Provided text:
*-*-*

It is not obvious what distribution is sampled from by Algorithm 2 (lines 292-300). Line 073 says it is uniform over the set of partial orders consistent with the k-tree, but this is not obvious. In particular, the input clique tree is assumed to be rooted (i.e., the choice of root clique is NOT sampled), so doesn't that mean that some orders are impossible?

In general, I wish some effort were made to use the local score functions to influence the sampling distributions in the methods of section 4. Presumably this could provide a speedup over uniform sampling.

The experiments with the approximate methods could be presented more clearly. All of these algorithms are anytime algorithms, so why not show the score (with error bars) as a function of time?

Other than that, experimental results and discussion generally look ok. I notice one anomaly: why does the old method TWILP-10m strongly beat the new method MILP-10m on the wdbc dataset with treewidth >= 10?

FURTHER COMMENTS TO AUTHORS

line 220: You take a (k+1)-clique as the base case of a k-tree, but [7] takes a k-clique as the base case. (I may prefer your definition but I note the discrepancy.)

line 083: G = {N,A} should better be G = (N,A) or more standardly G = (V,E).

*-*-*

Source data:

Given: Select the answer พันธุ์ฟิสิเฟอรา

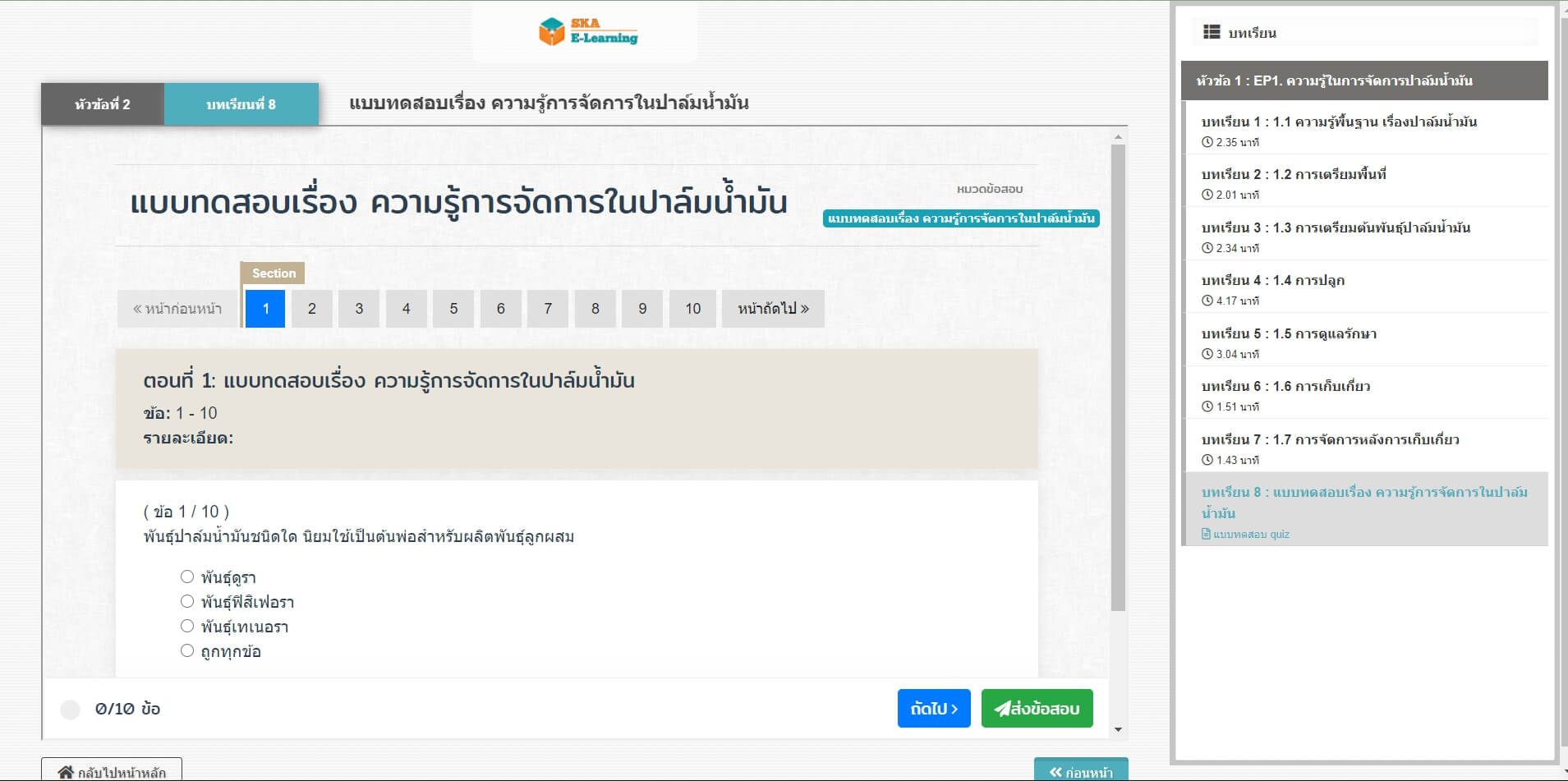Looking at the screenshot, I should point(187,601).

*-*-*

What is asked:
1. Copy out the review of the treewidth-bounded learning paper between "In general, I" and "treewidth >= 10?", inclusive.
2. Continue the review of the treewidth-bounded learning paper from where it stops.

Solved problems:
1.
In general, I wish some effort were made to use the local score functions to influence the sampling distributions in the methods of section 4. Presumably this could provide a speedup over uniform sampling.

The experiments with the approximate methods could be presented more clearly. All of these algorithms are anytime algorithms, so why not show the score (with error bars) as a function of time?

Other than that, experimental results and discussion generally look ok. I notice one anomaly: why does the old method TWILP-10m strongly beat the new method MILP-10m on the wdbc dataset with treewidth >= 10?

2.
lines 160-173: Please provide brief interpretations of the variables and constraints. I believe that the p_{it} variables define the Bayesian network with the v_i specifying a variable ordering that is respected by the edge direction. The y_{ij} variables specify a triangulated moralized version of this network (plus optional extra edges). More precisely, the triangulation is obtained by at least one elimination ordering, and the direction of the y_{ij} edges respect this ordering, with the z_i certifying that the y_{ij} edges form a DAG. You should gloss the constraints with comments to help the reader: (3a) ensures that the induced width is at most w, (3b) says "if y_{ij}=1 then z_j >= z_i + 1", (3c) says "y_{ij} ^ y_{ik} -> y_{jk} v y_{kj}" which creates an induced edge between j and k when eliminating i, (4a) enforces that each variable chooses exactly one of its allowed parent sets, and so on, with (4d) enforcing moralization.

line 178: "the partial order induced by z_i": no, I think the partial order should be regarded as the transitive closure of the y_{ij}. That is what determines the set of possible elimination orders that are consistent with this solution, i.e., the possible orders are the topological sorts of the DAG formed by the y_{ij}. The z_i serve to certify that the y_{ij} do form a DAG, but they may commit to a stronger ordering than necessary, since two vertices that are unordered according to the y graph will not necessarily tie in their z values. (The z values are weakly ordered (i.e., totally ordered except for ties), but the particular choice of weak ordering is not determined by the y graph and is unimportant.)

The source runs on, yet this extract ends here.